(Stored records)

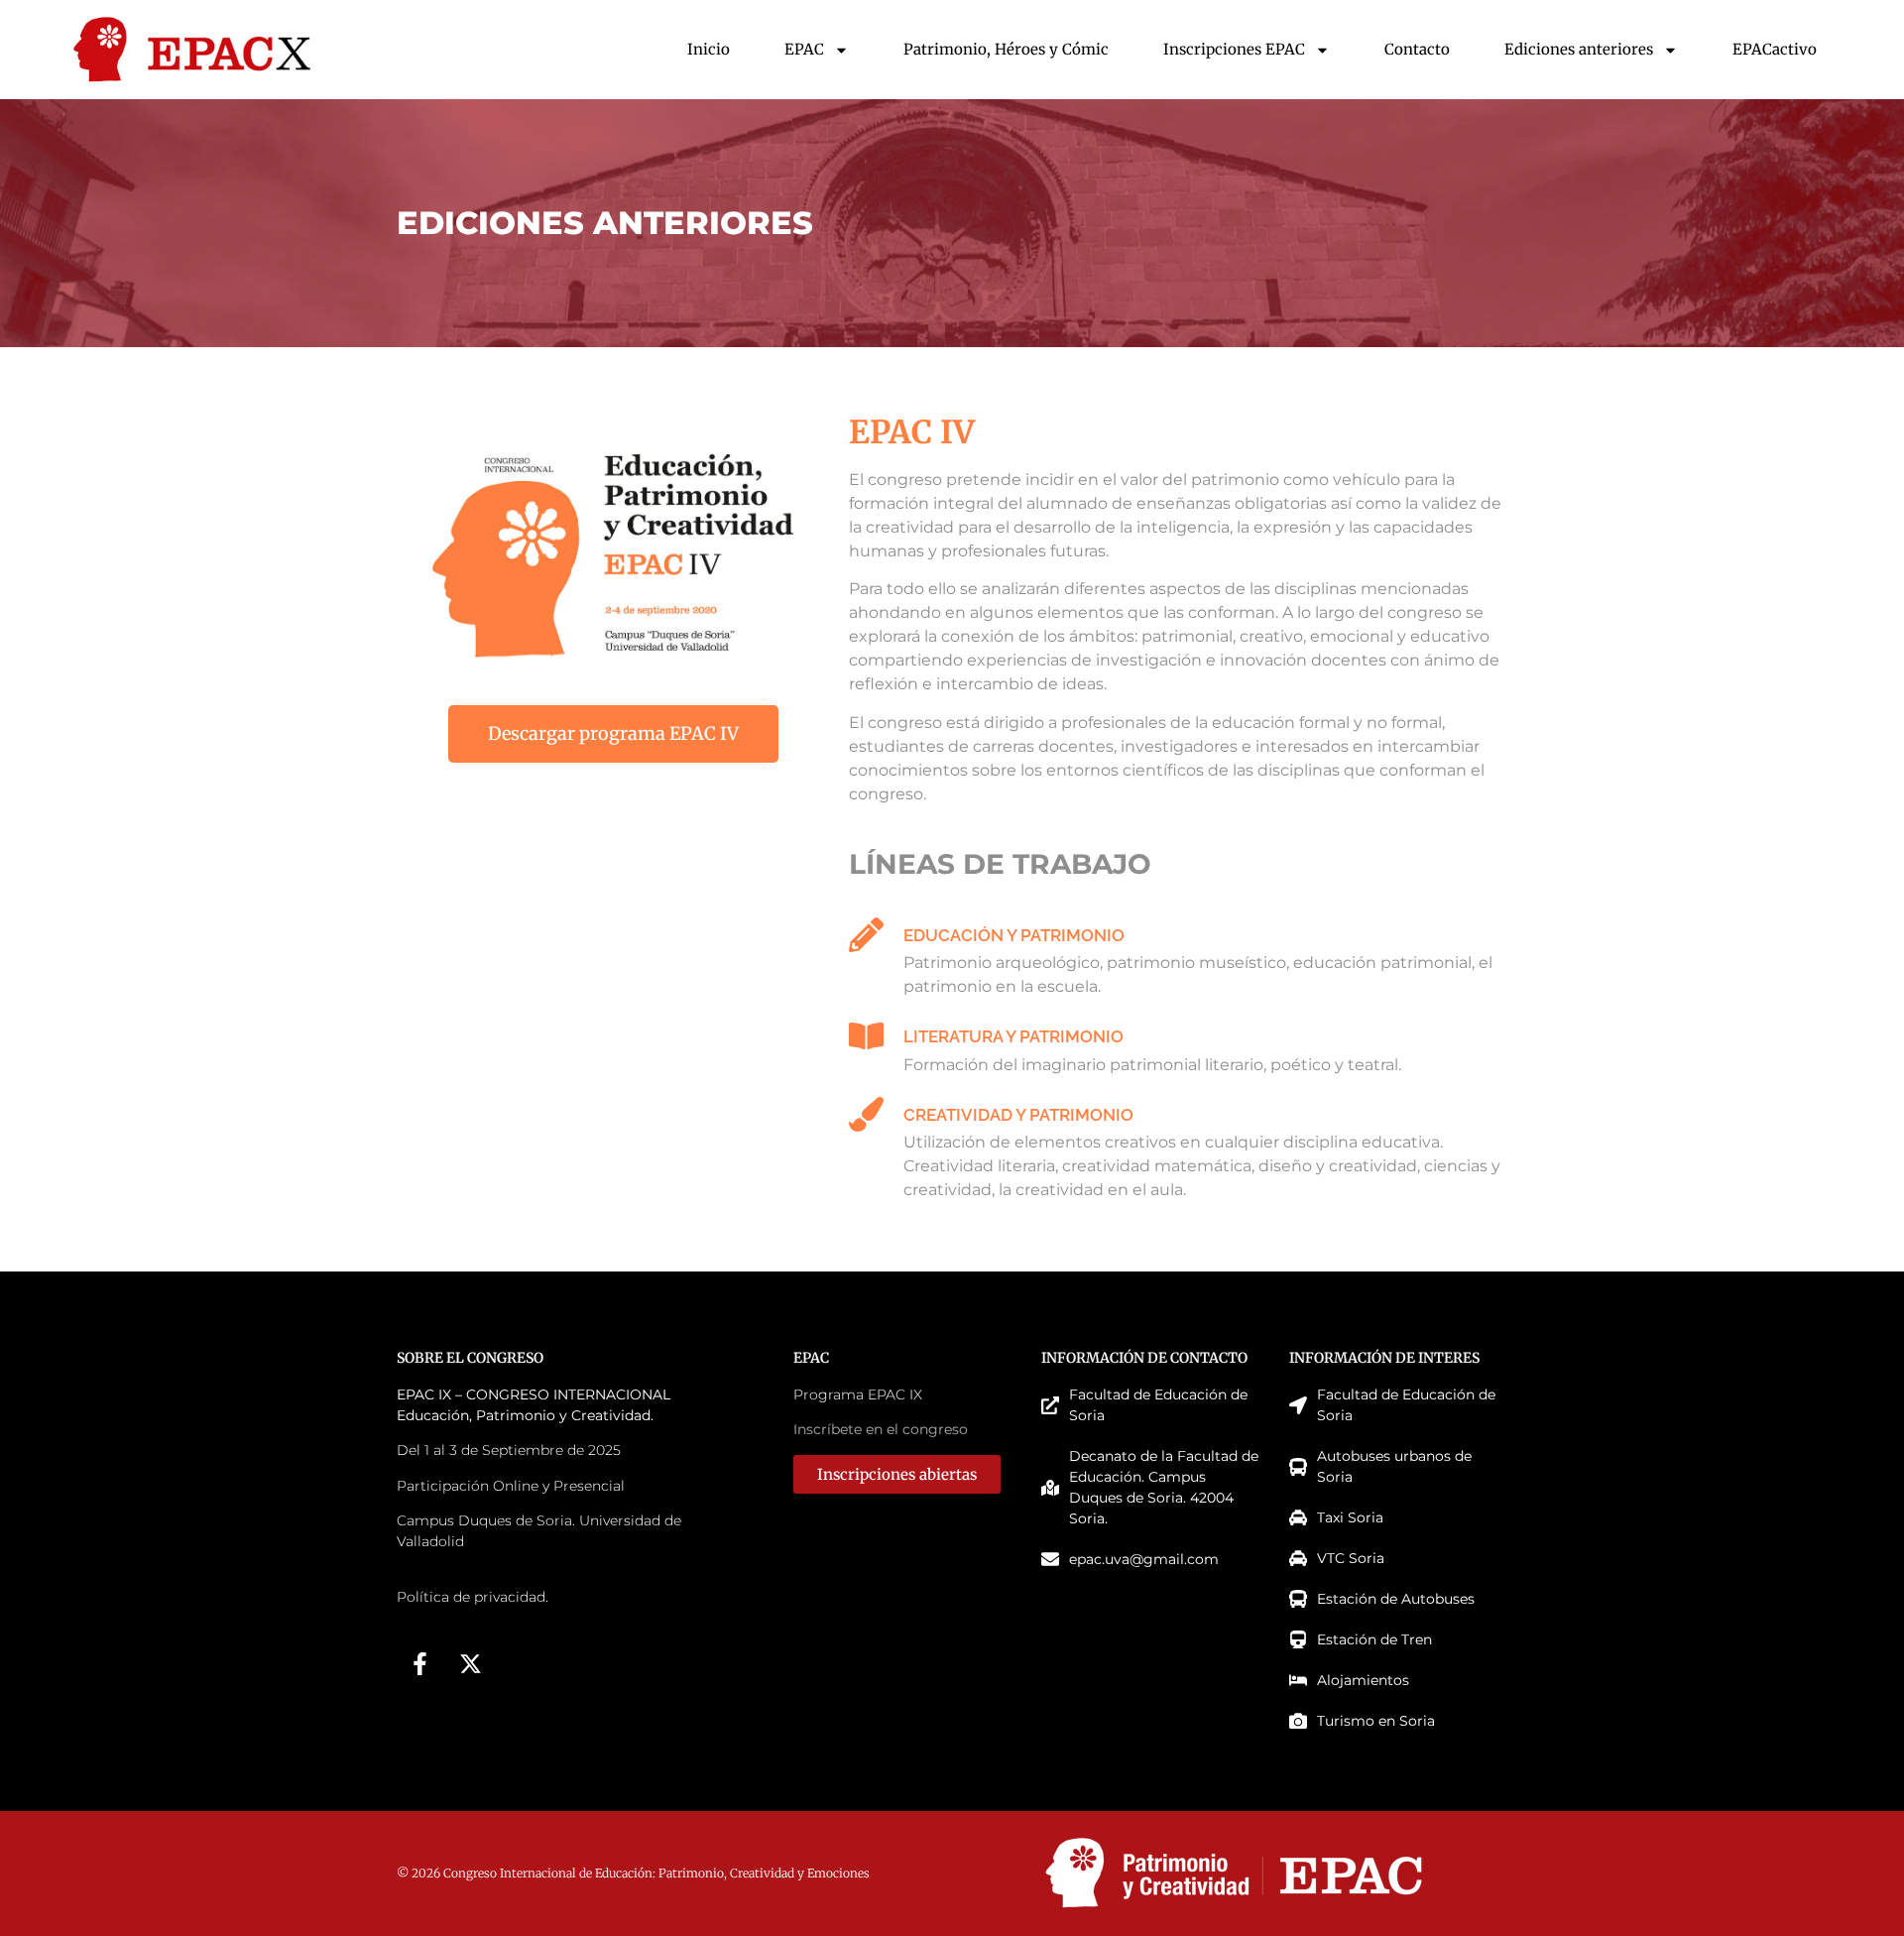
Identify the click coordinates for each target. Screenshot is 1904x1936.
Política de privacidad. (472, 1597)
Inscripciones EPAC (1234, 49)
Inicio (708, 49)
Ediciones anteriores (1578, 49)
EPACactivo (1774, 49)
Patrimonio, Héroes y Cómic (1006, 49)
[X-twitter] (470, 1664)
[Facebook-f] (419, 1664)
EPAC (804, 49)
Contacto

■ **Required action**: Without the pictures, reproduce every line of the records above exactly.

■ **Exercise result**:
Identify the click coordinates for each target. Screenshot is 1904x1936.
Política de privacidad. (472, 1597)
Inscripciones EPAC (1234, 49)
Inicio (708, 49)
Ediciones anteriores (1578, 49)
EPACactivo (1774, 49)
Patrimonio, Héroes y Cómic (1006, 49)
[X-twitter] (470, 1664)
[Facebook-f] (419, 1664)
EPAC (804, 49)
Contacto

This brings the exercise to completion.